◆ Selected text:

## START

# Free pattern for My Little Pony



## Oshkosh Oma (Dec 11, 2011)

My grandchildren love these and I found this pattern free for basic pony, school pony, and Princess Celestia, (plus others)

http://knitoneawesome.blogspot.co.uk/2012/11/my-little-pony-friendship-is-magic.html

http://knitoneawesome.blogspot.co.uk/2014/05/my-little-pony-friendship-is-magic.html#more

http://knitoneawesome.blogspot.co.uk/2013/03/my-little-pony-friendship-is-magic.html


----------



## laura1964 (May 22, 2011)

thank you


----------



## LadyBecket (Jun 26, 2012)

these are adorable!! Thank you for the link!!!


----------



## attycasner (Apr 25, 2013)

:thumbup: my grand daughter will be thrilled. Thank you!


----------



## Florida Faye (Aug 12, 2011)

These are wonderful. Has anyone found a knitting pattern for a My Little Pony?


----------



## martyr (Feb 15, 2011)

I and my DGD thank you! :thumbup:


----------



## KnitterNatalie (Feb 20, 2011)

Darling! Thanks for sharing!!


----------



## Bunbun (Feb 13, 2013)

Ladies, I DON"T NEED Another hobby-----but if you ladies keep showing these adorable animals and dolls, I may have to add that to my list. LOL

found 2 skeins of Red Heart Boutique Unforgettable at Walmart today when I went for groceries. Called "Candied", really soft and bright pastel colorways. Don't have any idea what I'm going to do with it but fell in love with it. It will probably end up being for ME, what ever I do.


----------



## GrandmaNona (Aug 2, 2013)

My GGD's are going to love these. Thank you for sharing this link.


----------



## Revan (Jun 29, 2011)

I wish they had the patterns in knitting.


----------



## SouthernGirl (Dec 28, 2011)

Thanks for the link


----------

## END

◆ Parts of the exercise:
[1] Answer these about the My Little Pony pattern thread:
(a) Which ponies does Oshkosh Oma say the free pattern covers?
(b) What did Bunbun find at Walmart?
(c) What does Revan wish?
[2] Please quote the My Little Pony pattern thread starting with "## LadyBecket (Jun" and going on through "thrilled. Thank you!".

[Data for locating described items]
## START

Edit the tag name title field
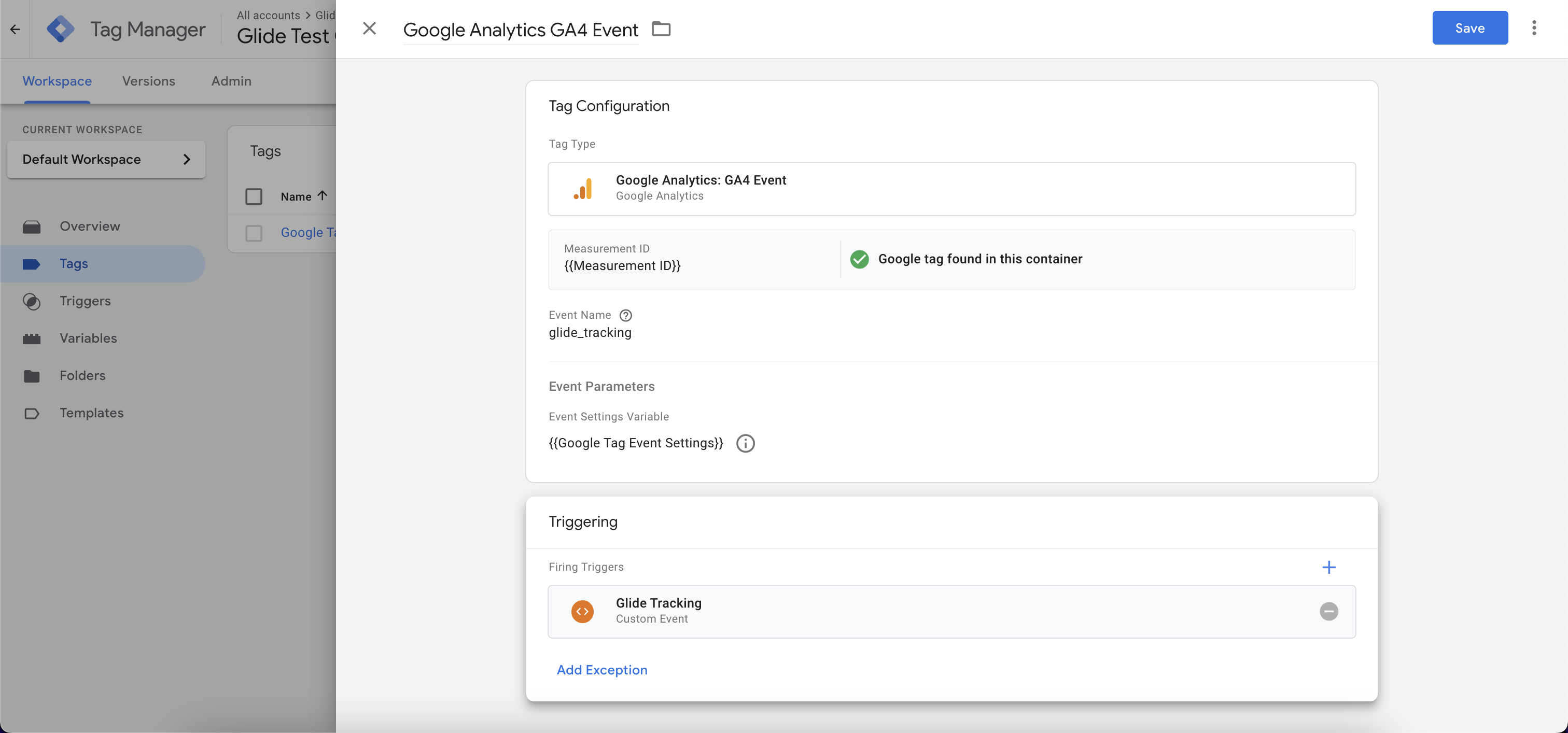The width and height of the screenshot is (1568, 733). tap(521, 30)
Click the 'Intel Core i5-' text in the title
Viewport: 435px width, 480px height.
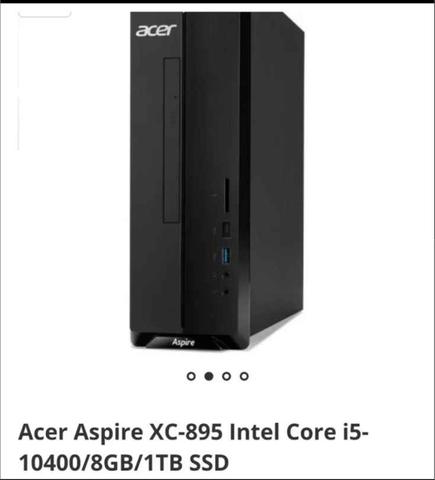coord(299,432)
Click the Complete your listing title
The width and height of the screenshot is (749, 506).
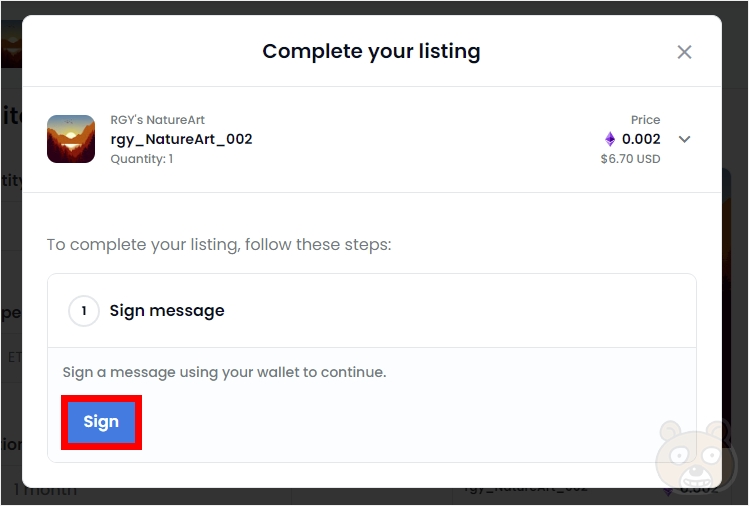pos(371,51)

## END

◆ Responses to the exercise:
[1]
(a) Basic pony, school pony, and Princess Celestia, plus others.
(b) Two skeins of Red Heart Boutique Unforgettable in a colorway called "Candied."
(c) That the patterns were in knitting.

[2]
## LadyBecket (Jun 26, 2012)

these are adorable!! Thank you for the link!!!


----------



## attycasner (Apr 25, 2013)

:thumbup: my grand daughter will be thrilled. Thank you!